TRECHO FORNECIDO:
Governo nomeia ex-dona de madeireiras que responde por crime ambiental para direção do Imac — Foto: Arquivo pessoal

Adelaide de Fátima Oliveira, que foi nomeada pelo governador Gladson Cameli para o cargo de diretora do Instituto de Meio Ambiente e Análises Climáticas do Acre (Imac), é réu em processo de crime ambiental que tramita na Justiça Federal. A nomeação dela foi publicada na edição dessa quinta-feira (2) do Diário Oficial do Estado.

Ela foi denunciada pelo Ministério Público Federal (MPF) pelos crimes de falsidade ideológica, por dificultar a fiscalização do Poder Público em questões ambientais e por adquirir madeira sem licença válida.

Ao G1, Adelaide disse que não tinha conhecimento sobre o caso e que, portanto, não iria comentar a respeito. Ela limitou-se a dizer que as duas empresas que tinha foram fechadas há alguns anos. A reportagem questionou o governo sobre a nomeação, mas não obteve resposta até última atualização desta matéria.

Conforme a denúncia, no período de 27 de maio de 2014 a 7 de novembro de 2014, Adelaide mandou funcionários inserirem informações falsas no sistema de controle de emissão de Documentos de Origem Florestal (SisDOF), resultando na emissão de 44 DOFs fraudulentos.

[Trechos de um conjunto de dados]
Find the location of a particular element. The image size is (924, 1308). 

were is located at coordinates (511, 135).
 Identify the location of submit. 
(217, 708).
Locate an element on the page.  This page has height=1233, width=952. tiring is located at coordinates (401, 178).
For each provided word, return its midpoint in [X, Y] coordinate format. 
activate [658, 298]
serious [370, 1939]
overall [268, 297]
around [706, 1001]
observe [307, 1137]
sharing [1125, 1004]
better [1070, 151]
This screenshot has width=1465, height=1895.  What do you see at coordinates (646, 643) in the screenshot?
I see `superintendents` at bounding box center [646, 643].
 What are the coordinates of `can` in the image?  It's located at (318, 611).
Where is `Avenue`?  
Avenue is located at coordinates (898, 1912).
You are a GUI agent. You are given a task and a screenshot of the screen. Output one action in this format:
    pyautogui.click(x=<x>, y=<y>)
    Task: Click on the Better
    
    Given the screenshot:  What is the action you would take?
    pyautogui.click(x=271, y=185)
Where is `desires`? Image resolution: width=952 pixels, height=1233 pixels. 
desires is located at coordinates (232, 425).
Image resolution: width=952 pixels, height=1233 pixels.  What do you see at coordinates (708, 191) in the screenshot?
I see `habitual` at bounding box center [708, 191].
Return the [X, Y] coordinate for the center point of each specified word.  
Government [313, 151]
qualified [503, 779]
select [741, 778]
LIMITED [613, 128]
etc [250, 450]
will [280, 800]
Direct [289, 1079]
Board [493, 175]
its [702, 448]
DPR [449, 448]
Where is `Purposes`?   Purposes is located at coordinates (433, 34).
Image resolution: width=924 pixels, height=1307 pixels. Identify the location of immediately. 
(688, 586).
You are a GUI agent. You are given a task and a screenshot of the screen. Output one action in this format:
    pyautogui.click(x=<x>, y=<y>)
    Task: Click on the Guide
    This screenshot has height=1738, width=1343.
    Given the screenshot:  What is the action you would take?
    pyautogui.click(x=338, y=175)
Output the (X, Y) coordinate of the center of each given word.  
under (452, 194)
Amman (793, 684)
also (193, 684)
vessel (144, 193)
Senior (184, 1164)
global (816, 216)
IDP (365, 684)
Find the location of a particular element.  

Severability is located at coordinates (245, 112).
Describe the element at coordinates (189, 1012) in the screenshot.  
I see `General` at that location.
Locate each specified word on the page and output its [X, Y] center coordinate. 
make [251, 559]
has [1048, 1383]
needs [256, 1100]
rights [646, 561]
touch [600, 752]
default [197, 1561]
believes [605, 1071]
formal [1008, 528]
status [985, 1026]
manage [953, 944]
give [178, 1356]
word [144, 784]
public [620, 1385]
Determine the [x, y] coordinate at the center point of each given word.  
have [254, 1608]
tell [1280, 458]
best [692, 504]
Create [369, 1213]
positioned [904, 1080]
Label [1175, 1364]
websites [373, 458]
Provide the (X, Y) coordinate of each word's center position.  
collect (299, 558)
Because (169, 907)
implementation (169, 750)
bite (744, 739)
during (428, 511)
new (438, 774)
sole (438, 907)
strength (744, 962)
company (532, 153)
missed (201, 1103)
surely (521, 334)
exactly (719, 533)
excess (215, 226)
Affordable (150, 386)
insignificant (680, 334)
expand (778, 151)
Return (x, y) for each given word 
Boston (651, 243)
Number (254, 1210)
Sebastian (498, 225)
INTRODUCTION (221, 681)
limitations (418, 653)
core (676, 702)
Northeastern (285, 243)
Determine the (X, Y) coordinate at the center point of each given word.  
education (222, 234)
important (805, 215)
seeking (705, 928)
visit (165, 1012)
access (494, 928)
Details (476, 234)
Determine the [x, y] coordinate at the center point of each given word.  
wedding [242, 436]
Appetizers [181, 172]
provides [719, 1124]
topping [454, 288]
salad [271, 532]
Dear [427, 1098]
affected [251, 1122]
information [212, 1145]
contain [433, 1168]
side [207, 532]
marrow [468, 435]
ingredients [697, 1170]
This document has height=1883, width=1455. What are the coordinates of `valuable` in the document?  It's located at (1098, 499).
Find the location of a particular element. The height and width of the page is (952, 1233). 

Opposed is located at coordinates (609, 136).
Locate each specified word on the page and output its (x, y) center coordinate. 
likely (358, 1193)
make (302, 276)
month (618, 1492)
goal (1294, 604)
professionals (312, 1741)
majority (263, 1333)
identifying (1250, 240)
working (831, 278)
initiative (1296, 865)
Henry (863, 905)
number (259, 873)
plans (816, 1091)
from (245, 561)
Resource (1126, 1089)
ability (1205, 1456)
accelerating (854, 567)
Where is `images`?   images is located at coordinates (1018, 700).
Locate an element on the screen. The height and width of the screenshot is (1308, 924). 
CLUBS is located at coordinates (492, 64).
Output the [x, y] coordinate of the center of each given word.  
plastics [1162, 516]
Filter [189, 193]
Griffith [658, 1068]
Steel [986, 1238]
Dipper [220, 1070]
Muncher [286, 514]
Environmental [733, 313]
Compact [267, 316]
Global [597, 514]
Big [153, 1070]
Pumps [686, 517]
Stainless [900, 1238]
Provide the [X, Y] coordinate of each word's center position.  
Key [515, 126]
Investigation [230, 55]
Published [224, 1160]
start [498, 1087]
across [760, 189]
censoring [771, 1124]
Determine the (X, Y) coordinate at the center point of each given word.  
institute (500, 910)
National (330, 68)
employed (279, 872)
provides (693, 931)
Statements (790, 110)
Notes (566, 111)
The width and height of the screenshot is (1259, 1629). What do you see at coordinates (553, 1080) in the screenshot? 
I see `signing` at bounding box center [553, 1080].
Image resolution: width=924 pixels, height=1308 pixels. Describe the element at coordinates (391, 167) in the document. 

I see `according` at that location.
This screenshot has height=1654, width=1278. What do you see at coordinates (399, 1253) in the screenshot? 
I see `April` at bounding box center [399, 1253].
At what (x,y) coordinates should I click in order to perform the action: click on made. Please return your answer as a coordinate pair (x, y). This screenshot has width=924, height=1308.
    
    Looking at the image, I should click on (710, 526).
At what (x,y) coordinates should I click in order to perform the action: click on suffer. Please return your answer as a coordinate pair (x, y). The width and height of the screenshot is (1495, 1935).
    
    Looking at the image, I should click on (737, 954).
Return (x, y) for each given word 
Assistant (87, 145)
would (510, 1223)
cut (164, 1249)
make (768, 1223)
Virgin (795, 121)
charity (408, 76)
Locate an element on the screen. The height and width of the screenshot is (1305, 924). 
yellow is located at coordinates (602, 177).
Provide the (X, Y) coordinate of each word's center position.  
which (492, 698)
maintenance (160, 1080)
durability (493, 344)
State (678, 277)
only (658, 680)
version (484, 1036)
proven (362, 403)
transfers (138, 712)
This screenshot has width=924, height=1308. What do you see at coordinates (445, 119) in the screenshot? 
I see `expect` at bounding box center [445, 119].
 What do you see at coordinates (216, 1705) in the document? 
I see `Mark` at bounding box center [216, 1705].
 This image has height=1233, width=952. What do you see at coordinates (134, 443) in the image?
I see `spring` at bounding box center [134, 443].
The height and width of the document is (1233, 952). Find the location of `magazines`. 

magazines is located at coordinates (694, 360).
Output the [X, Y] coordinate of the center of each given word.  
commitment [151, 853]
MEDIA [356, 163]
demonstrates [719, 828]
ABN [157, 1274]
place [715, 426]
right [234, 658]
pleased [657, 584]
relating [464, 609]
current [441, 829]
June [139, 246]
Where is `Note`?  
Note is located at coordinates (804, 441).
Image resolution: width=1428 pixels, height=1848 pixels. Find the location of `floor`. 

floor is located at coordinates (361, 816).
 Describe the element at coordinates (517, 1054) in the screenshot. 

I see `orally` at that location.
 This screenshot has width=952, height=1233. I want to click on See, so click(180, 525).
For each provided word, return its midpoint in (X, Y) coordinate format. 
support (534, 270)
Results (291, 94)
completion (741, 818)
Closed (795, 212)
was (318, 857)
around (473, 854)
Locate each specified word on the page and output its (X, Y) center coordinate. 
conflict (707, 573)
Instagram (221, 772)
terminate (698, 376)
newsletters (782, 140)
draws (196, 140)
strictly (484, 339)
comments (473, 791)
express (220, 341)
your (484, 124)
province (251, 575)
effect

O QUE FAZER: Pode dar continuidade à notícia sobre a nomeação para a direção do Imac, a partir da última frase apresentada?

RESPOSTA DA TAREFA:
O mesmo foi teria ocorrido de 31 de janeiro de 2015 a 27 de março de 2015 com uma outra empresa que ela era dona, quando foram emitidos 394 DOFs falsos. O esquema, segundo a denúncia, tinha como objetivo gerar créditos fictícios e, assim, dar um ar de legalidade a madeiras retiradas de forma ilegal.

Na denúncia, o MPF informou que Adelaide, ao ser notificada pelo Instituto Brasileiro de Meio Ambiente e dos Recursos Renováveis (Ibama) para apresentar notas fiscais de entrada e saída dos produtos de origem florestal e sua defesa, alegou que não tinha encontrado os documentos solicitados.

Ela teria ainda, ao ser ouvida na delegacia, reconhecido que houve fraude nas transações, mas atribuiu a autoria dos ilícitos à contadora da empresa na época. Adelaide também foi denunciada pelo crime de denúncia caluniosa contra a funcionária.